> Text passage:
========================================================================

- DVD cover art
- Directed by: Shane Van Dyke
- Screenplay by: Shane Van Dyke
- Produced by: David Michael Latt
- Starring: Shane Van Dyke Erin Marie Hogan Fia Perera Norman Saleet
- Cinematography: Akis Konstantakopoulos
- Edited by: Bill Parker
- Distributed by: The Asylum
- Release date: December 22, 2009;
- Running time: 90 minutes
- Country: United States
- Language: English

= Paranormal Entity =

Paranormal Entity is a 2009 American found footage supernatural horror film written, directed by and starring Shane Van Dyke (in his feature directorial debut) and produced by The Asylum in 2009. It is one of many films dubbed as a "mockbuster", a movie designed to capitalize on the success of a more popular film. Paranormal Entity is a knockoff of the successful low-budget horror film Paranormal Activity. The film was followed by indirect sequels 8213: Gacy House in 2010, Anneliese: The Exorcist Tapes in 2011, and 100 Ghost Street: The Return of Richard Speck in 2012.
The film's premise is that of a series of allegedly factual surveillance videos documenting the downward spiral and eventual supernatural rape and murder of a woman named Samantha Finley.

== Plot ==
A notice reveals that a young man named Thomas Finley has been convicted of raping and killing his sister, and murdering Dr. Edgar Lauren, a psychic. He claimed a demon had committed the murders. He was sent to prison, where he committed suicide.

========================================================================

> Material shown:
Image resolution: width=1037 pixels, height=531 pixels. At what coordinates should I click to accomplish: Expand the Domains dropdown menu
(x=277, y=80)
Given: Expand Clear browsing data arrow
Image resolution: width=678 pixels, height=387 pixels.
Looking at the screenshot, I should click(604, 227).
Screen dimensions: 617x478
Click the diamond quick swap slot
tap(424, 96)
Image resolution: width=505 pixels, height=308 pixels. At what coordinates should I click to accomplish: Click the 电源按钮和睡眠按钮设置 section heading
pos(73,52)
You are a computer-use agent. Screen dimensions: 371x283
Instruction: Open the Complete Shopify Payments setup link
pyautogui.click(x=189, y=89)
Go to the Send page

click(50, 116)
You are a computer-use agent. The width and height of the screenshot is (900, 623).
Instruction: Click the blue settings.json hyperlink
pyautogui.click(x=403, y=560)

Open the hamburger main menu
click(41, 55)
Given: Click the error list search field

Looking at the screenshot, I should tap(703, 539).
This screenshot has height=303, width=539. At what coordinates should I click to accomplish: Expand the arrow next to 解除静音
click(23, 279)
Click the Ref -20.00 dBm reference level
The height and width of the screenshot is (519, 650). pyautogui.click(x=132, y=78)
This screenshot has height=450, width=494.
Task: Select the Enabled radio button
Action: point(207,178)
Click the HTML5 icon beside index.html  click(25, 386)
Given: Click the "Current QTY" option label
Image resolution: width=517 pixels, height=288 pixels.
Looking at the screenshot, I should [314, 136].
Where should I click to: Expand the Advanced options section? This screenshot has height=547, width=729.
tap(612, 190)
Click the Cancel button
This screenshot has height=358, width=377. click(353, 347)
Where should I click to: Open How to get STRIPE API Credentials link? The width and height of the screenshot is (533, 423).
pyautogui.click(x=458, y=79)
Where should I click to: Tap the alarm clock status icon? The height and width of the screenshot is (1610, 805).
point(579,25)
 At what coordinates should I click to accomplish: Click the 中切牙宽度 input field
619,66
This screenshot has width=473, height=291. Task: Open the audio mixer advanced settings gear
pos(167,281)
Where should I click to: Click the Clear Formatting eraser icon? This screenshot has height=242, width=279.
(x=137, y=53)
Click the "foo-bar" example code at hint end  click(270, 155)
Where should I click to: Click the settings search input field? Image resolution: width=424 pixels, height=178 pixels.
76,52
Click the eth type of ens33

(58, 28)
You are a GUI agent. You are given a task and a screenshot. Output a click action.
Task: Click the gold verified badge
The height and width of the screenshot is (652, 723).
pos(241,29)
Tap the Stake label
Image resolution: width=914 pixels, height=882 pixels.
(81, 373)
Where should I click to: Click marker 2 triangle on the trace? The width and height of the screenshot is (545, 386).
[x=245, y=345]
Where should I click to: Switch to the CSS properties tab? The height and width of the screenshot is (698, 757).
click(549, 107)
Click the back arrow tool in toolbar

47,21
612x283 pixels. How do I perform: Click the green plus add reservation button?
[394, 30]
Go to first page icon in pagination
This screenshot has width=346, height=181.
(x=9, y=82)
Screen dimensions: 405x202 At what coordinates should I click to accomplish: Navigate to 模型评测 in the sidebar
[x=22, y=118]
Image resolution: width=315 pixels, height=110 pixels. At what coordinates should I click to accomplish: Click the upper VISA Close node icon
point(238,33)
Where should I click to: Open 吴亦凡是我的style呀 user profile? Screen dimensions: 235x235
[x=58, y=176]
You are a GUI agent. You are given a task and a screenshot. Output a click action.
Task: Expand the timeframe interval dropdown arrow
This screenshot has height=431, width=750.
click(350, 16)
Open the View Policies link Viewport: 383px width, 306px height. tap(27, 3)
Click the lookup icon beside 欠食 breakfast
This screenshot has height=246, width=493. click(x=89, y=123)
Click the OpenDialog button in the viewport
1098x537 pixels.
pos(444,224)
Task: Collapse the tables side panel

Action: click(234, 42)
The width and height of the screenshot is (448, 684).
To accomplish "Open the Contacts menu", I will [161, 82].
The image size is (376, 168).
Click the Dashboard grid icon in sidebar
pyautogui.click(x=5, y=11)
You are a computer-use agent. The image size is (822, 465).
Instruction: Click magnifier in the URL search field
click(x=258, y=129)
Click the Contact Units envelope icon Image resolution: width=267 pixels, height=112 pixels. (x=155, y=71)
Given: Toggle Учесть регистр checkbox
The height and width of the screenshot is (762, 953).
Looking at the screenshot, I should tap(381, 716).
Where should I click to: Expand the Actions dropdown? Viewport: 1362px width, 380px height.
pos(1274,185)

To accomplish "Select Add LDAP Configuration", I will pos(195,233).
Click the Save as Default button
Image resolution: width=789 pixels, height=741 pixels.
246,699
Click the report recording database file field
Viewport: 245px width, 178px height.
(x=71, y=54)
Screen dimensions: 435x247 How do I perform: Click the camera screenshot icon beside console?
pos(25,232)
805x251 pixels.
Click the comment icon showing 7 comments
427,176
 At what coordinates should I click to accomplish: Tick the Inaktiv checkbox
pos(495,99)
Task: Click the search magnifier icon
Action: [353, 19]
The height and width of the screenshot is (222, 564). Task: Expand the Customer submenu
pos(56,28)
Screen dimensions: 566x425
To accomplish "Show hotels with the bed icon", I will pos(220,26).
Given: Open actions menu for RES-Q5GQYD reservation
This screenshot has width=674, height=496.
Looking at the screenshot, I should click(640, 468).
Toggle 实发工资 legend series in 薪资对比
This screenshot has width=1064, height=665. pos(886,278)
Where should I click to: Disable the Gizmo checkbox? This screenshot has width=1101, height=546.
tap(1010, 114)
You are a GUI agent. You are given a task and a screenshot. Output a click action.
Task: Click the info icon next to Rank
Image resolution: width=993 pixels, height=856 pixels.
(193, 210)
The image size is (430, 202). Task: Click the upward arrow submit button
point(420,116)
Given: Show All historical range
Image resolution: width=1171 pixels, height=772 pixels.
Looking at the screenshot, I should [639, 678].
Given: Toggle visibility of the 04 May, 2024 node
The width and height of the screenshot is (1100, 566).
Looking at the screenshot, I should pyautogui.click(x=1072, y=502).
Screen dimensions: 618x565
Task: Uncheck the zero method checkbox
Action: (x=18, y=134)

========================================================================

> Using the information:
1. List every indirect sequel to the film that the Paranormal Entity article names, with the year given for each.
2. According to the Paranormal Entity article, who edited the film?
3. Copy word for word everything in the Paranormal Entity article from "Paranormal Entity is a 2009" down to "Speck in 2012.".
Rely only on the Paranormal Entity article.

> Results of the exercise:
1.
8213: Gacy House (2010)
Anneliese: The Exorcist Tapes (2011)
100 Ghost Street: The Return of Richard Speck (2012)

2. Bill Parker

3.
Paranormal Entity is a 2009 American found footage supernatural horror film written, directed by and starring Shane Van Dyke (in his feature directorial debut) and produced by The Asylum in 2009. It is one of many films dubbed as a "mockbuster", a movie designed to capitalize on the success of a more popular film. Paranormal Entity is a knockoff of the successful low-budget horror film Paranormal Activity. The film was followed by indirect sequels 8213: Gacy House in 2010, Anneliese: The Exorcist Tapes in 2011, and 100 Ghost Street: The Return of Richard Speck in 2012.